Yes, there needs to be consequences for tadpoles. I've not used tadpole powers except for the railroaded "you need to have or be a mind flayer" at the end but I cannot agree that the powers are insignificant. Black hole gives you insta kill with a great many enemies, a free counterspell that automatically levels is incredibly powerful and fly is nothing to sneeze at.

I like @Niara's suggestions! I would add having reduced wisdom saves to The Guardian at moments that you defy it. At present it only expresses annoyance or contempt when you have the Orphic hammer. While it claims it will never let you into the Astral Plane it decides to anyway and lets you get right next to Orpheus hold the hammer before it says anything. Which is pretty dumb even by end boss standards.

(I also think the fight with The Guardian should start right away but that's a different discussion)
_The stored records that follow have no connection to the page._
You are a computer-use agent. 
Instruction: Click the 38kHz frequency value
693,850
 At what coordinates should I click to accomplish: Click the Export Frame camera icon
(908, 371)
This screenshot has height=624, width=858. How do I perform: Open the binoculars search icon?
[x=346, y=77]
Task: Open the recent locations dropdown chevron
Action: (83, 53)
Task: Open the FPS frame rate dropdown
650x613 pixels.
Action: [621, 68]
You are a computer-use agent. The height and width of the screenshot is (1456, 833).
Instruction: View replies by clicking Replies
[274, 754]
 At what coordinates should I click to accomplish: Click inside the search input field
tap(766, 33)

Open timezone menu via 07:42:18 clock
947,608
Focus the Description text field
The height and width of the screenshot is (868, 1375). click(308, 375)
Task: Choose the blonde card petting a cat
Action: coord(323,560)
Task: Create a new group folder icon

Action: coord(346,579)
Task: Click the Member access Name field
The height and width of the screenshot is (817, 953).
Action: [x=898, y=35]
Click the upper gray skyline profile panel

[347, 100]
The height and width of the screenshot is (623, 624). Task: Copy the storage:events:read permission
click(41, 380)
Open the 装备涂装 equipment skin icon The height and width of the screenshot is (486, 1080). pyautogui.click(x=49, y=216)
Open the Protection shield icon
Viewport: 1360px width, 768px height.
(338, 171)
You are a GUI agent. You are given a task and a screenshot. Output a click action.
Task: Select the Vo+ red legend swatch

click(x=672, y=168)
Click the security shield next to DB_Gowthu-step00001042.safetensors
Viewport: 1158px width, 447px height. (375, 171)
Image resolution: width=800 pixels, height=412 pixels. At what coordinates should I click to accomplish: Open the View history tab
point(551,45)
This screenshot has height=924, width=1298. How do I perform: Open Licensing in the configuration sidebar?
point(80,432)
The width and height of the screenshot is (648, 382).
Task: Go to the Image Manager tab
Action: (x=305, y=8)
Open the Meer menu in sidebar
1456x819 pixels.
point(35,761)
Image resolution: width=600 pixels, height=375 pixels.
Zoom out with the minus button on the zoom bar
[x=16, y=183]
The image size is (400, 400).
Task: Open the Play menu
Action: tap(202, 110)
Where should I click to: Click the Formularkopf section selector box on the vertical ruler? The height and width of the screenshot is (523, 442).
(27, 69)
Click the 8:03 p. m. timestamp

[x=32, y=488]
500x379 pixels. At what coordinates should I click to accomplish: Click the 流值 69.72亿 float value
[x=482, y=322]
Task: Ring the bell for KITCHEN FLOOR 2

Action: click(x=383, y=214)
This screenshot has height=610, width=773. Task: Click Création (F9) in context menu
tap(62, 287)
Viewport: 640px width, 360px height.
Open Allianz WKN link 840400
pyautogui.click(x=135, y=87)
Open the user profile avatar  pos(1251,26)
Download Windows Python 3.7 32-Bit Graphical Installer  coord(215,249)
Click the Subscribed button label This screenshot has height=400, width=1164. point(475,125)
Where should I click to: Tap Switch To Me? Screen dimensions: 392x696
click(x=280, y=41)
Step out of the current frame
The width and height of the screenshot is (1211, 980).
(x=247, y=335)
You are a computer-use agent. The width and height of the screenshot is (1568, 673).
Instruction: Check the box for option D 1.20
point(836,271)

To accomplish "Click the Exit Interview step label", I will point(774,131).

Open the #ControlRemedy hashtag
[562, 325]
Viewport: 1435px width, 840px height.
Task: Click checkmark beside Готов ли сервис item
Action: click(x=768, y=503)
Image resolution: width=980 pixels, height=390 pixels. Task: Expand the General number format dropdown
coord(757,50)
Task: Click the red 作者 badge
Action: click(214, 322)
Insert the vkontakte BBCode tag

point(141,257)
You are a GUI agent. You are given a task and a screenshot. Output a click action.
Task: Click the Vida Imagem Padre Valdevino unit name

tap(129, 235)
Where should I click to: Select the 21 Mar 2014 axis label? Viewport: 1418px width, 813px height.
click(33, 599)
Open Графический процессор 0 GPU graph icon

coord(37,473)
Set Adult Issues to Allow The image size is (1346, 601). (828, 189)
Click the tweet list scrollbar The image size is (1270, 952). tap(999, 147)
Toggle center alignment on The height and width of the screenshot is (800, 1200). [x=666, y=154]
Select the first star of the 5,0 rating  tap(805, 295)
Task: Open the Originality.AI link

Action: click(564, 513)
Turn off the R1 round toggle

Other places will checks would be appropriate:

* When recruiting Minsc. Of course let Jaheria save us at the last moment but I think the story would improved if you saw how the tadpoles were sapping your will

* When speaking to Voss in the sewers

* When walking into Ansur' lair

It would give the "you are my puppet" moment more gravity and make the moment when you free yourself from the leash of the gaslighting ghaikboss feel like a victory.

Other ideas:

* Require clerics to atone. (ceremony spell with some sort of sacrifice - magic item or gold) In Larian's interpretation of mind flayers, illithids are soulless. Clerics are in the business of getting souls to their god's afterlife choosing to inch closer to becoming a soulless being "devoid of hope and conscience" has got to irritate your god - especially after you discover that tadpoles are integral to another god's evil plot.

* Have Withers remind you of answer to his question - if you thought souls were priceless why are you chewing away at it in hope of gaining more power?

* Reduce persuasion checks and heighten intimidation checks. Because eldritch horror eyes tend to put people on edge.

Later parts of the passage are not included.